American classical scholar (1864–1905)

Mortimer Lamson Earle, Ph. D. (1864–1905) was an American classical scholar.

== Biography ==
He was born in New York City on October 14, 1864, the only child of Mortimer Lent Earle and Mercy Josephine Allen. He received his early education from Ashland Public School in East Orange, New Jersey, and through private tutors, and was educated at Columbia College of Columbia University, receiving his doctorate from Columbia University in 1889. He studied at the University of Bonn and the American School of Classical Studies at Athens in the period from 1887 to 1889. At the latter in 1887 he was placed in charge of the excavations of the site of ancient Sikyon by Professor Augustus C. Merriam of Columbia. On June 4, 1892, he married Ethel Deodata Woodward (1864–1940). They had no children.

From 1889 to 1895 he was instructor in Greek at Barnard College and Columbia University. From 1895 to 1898 he served as associate professor in Greek and Latin at Bryn Mawr College, before returning to Barnard in 1898 just as it was about to become part of Columbia University.
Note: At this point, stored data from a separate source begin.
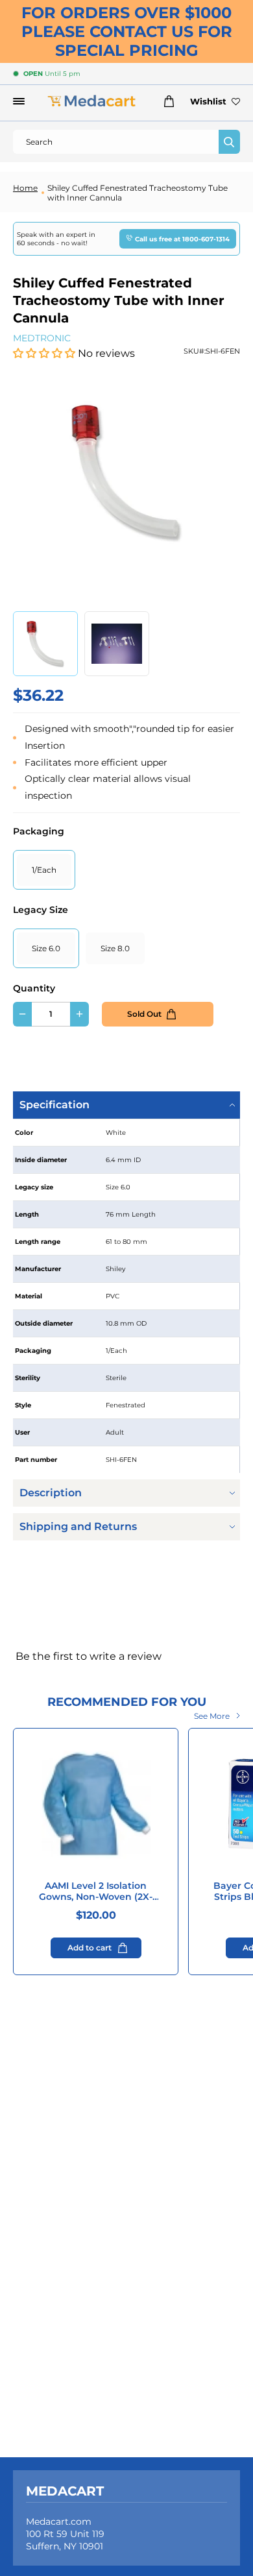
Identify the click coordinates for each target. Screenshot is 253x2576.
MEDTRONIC (42, 338)
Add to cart (89, 1947)
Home (25, 188)
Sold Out (144, 1014)
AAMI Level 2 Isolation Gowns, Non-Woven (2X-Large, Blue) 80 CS (95, 1891)
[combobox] (116, 142)
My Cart (166, 101)
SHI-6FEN (223, 351)
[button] (45, 353)
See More (212, 1716)
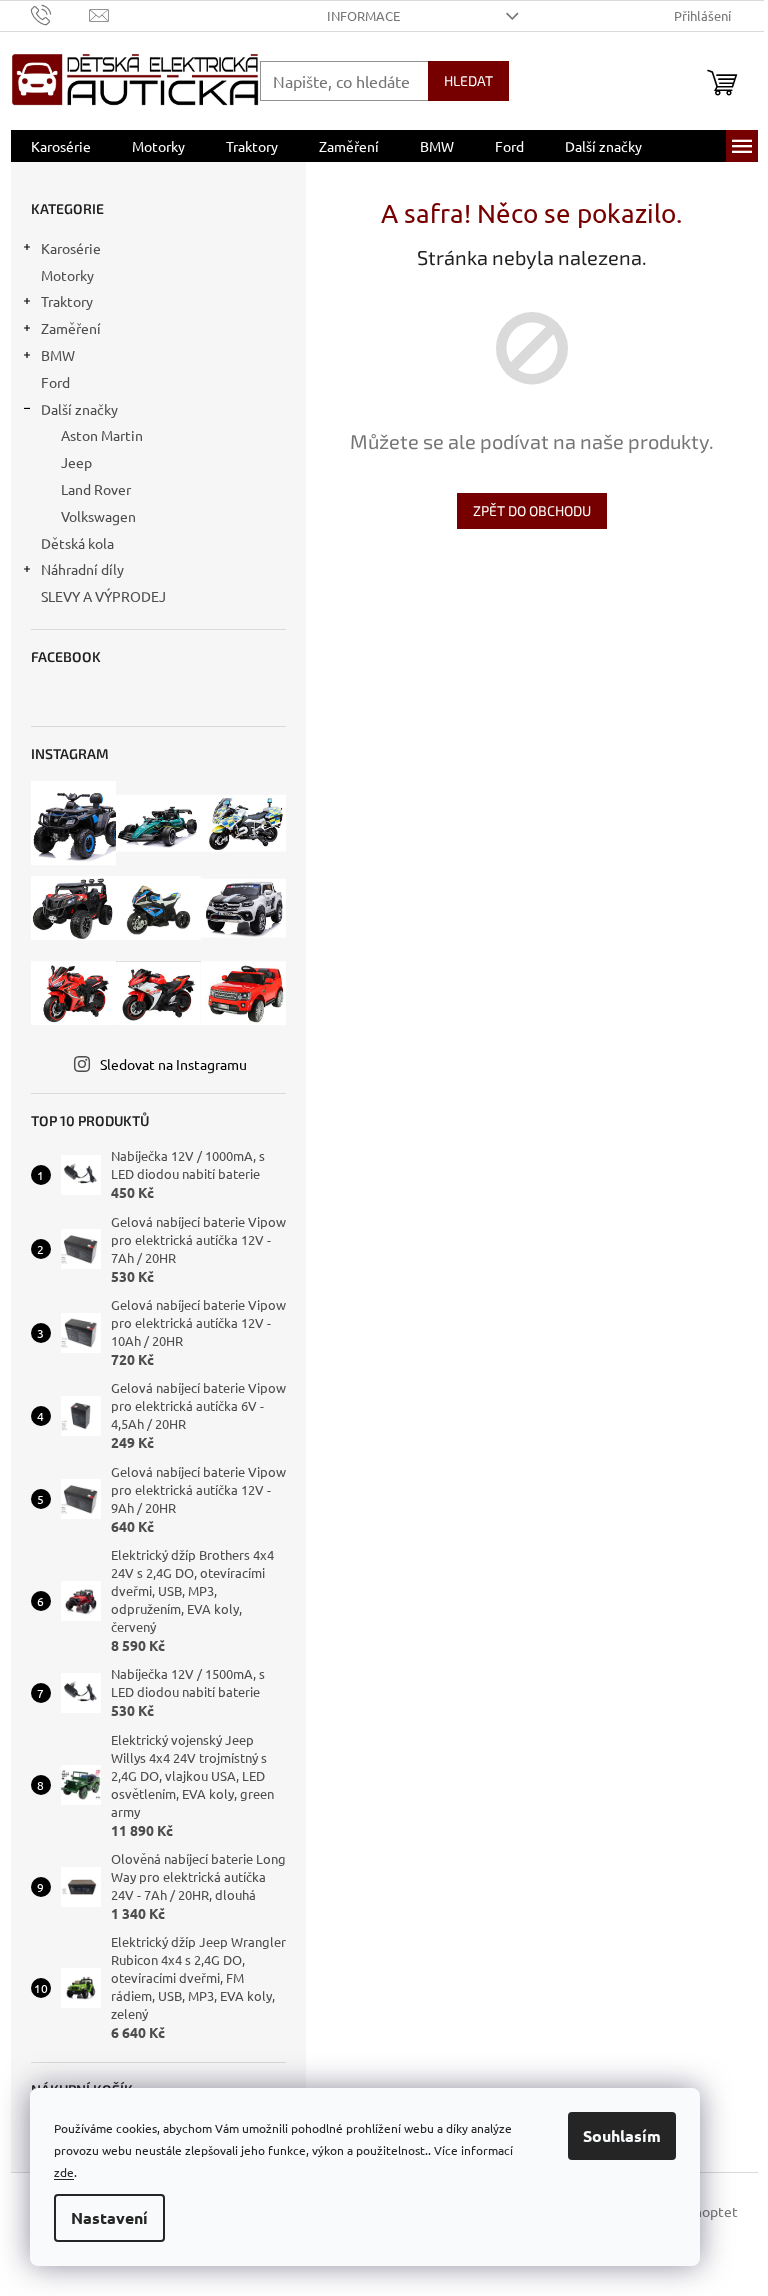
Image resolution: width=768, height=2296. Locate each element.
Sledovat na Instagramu (173, 1064)
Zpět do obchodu (532, 510)
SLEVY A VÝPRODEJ (103, 596)
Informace (363, 15)
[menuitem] (61, 146)
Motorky (67, 275)
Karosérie (71, 248)
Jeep (76, 462)
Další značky (79, 409)
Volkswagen (98, 516)
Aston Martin (102, 435)
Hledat (468, 80)
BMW (58, 355)
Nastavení (109, 2217)
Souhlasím (622, 2135)
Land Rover (96, 489)
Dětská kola (77, 543)
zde (64, 2172)
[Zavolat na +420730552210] (60, 13)
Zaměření (71, 328)
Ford (55, 382)
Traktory (67, 301)
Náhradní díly (82, 569)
He was appointed professor of classical philology in 1899. In 1890 he was appointed a member of the American Philological Association and served as vice-president from 1902 until his untimely death in 1905. He edited Euripides' Alcestis (1895); Sophocles' Œdipus Tyrannus (1900); and Euripides' Medea (1904). His numerous contributions to learned periodicals were collected in The Classical Papers of Mortimer Lamson Earle, with a Memoir (New York, 1912). He died on September 26, 1905, in New York from typhoid fever contracted whilst in Sicily.

After his death, his students and friends gave his library to his alma mater, Columbia University.